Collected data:
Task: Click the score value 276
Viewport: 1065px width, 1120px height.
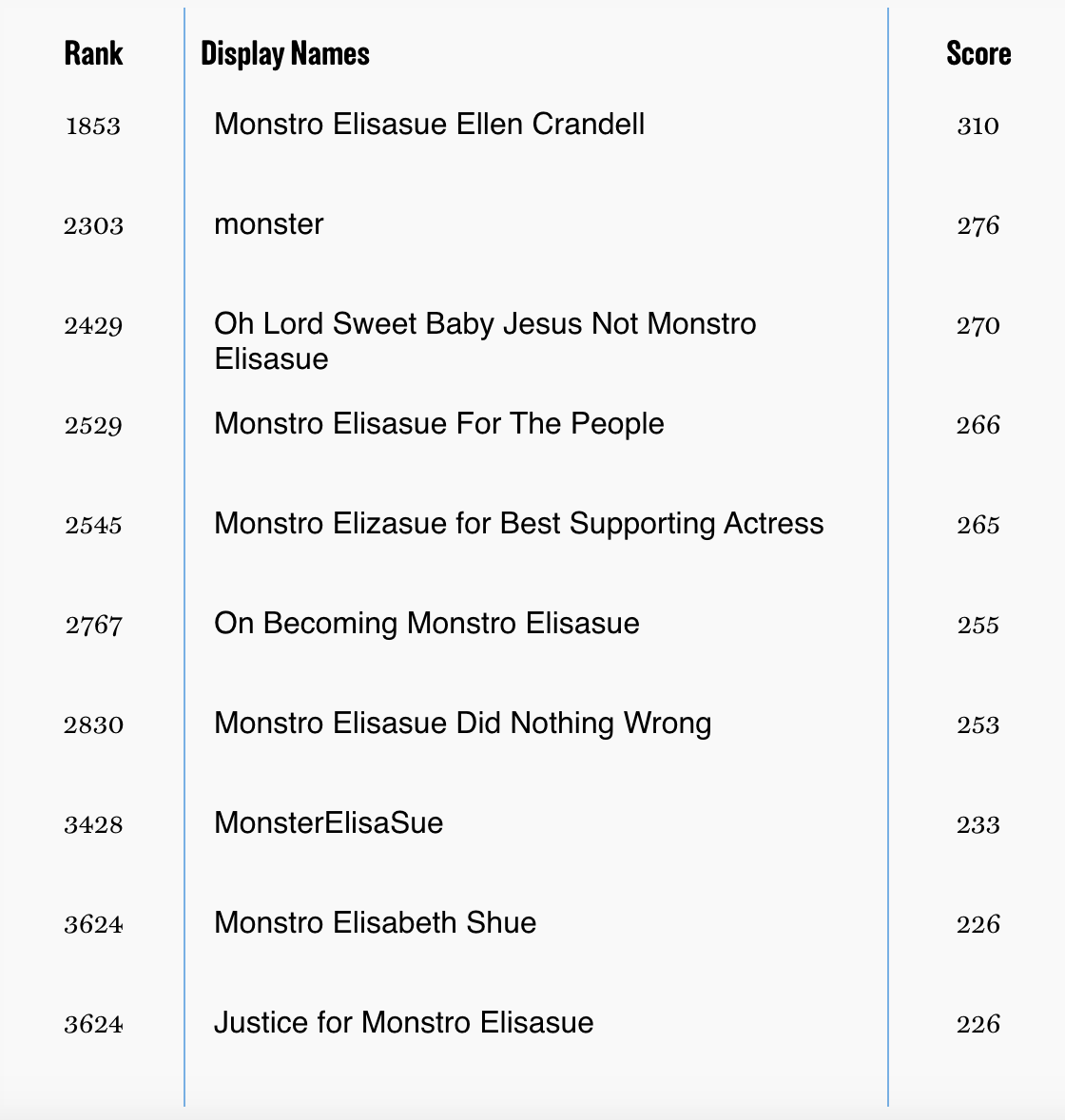Action: 978,226
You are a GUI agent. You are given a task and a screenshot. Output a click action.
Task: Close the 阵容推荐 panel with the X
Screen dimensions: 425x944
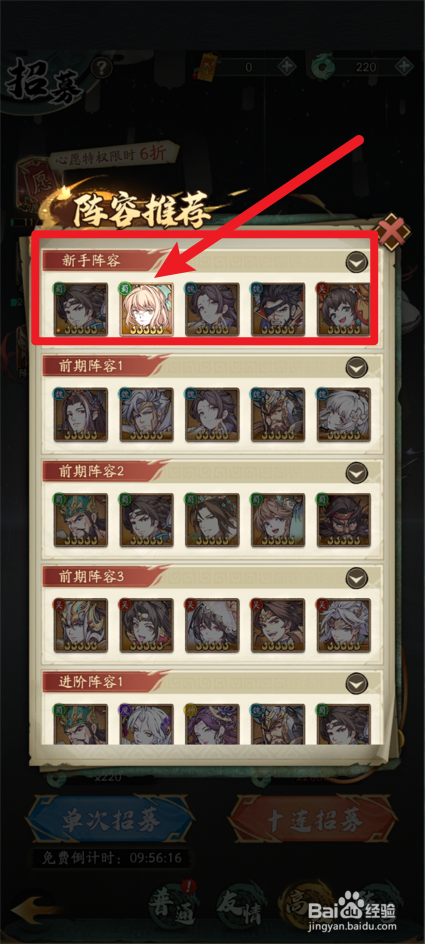click(393, 229)
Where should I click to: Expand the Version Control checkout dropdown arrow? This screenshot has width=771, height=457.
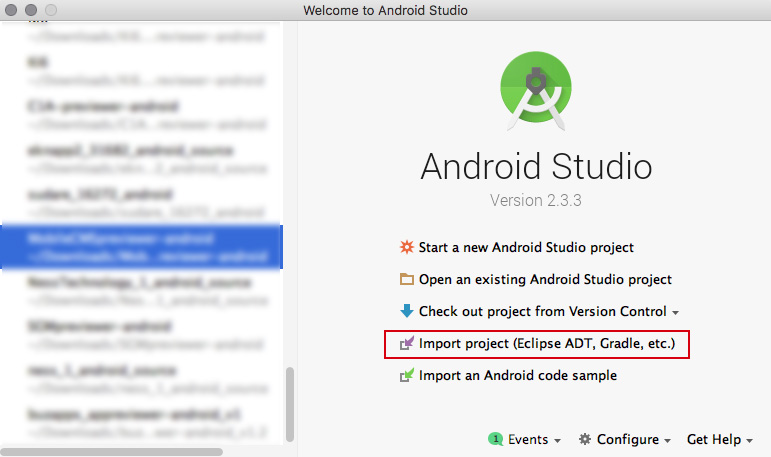pyautogui.click(x=676, y=313)
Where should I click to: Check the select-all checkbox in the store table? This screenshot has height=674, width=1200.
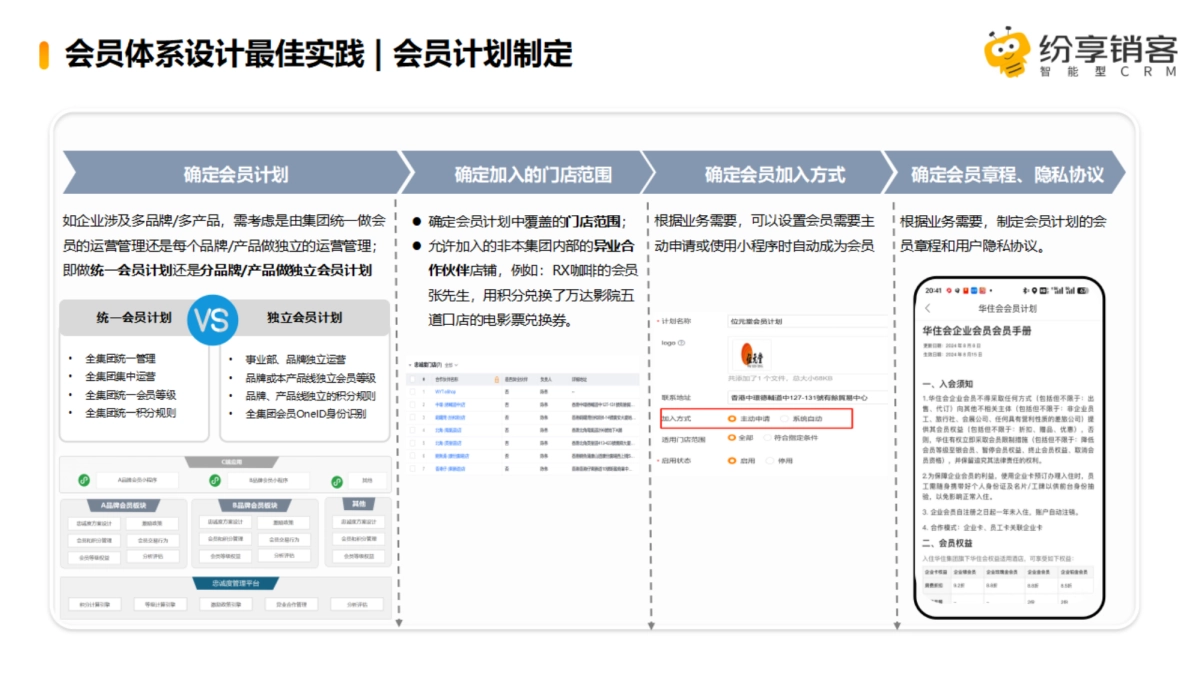[x=412, y=378]
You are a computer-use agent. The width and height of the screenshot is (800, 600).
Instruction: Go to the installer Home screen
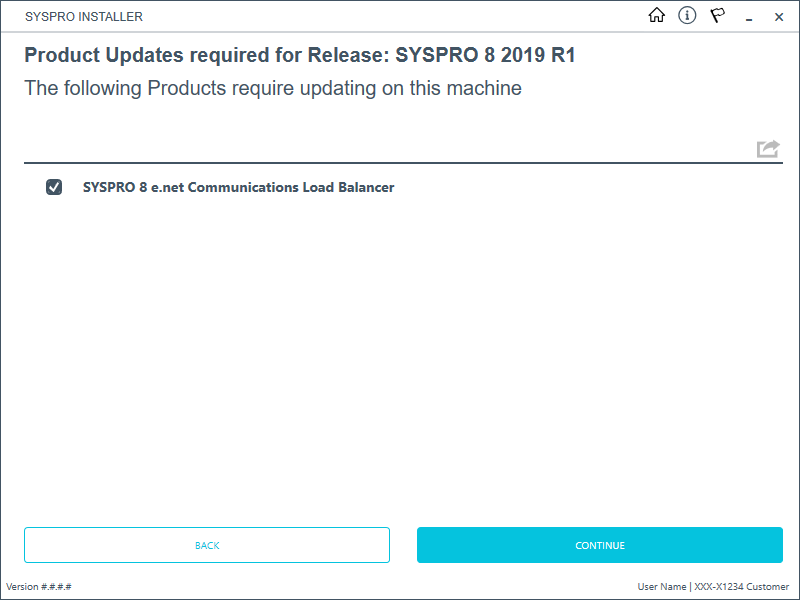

-- WHAT THE EXERCISE ASKS --
For the string "agent", filter the data and copy out each line where it occurs.

-- RESPONSE --
You are a GUI agent. You are given a task and a screenshot. Output a click action.
You are a computer-use agent. The width and height of the screenshot is (800, 600).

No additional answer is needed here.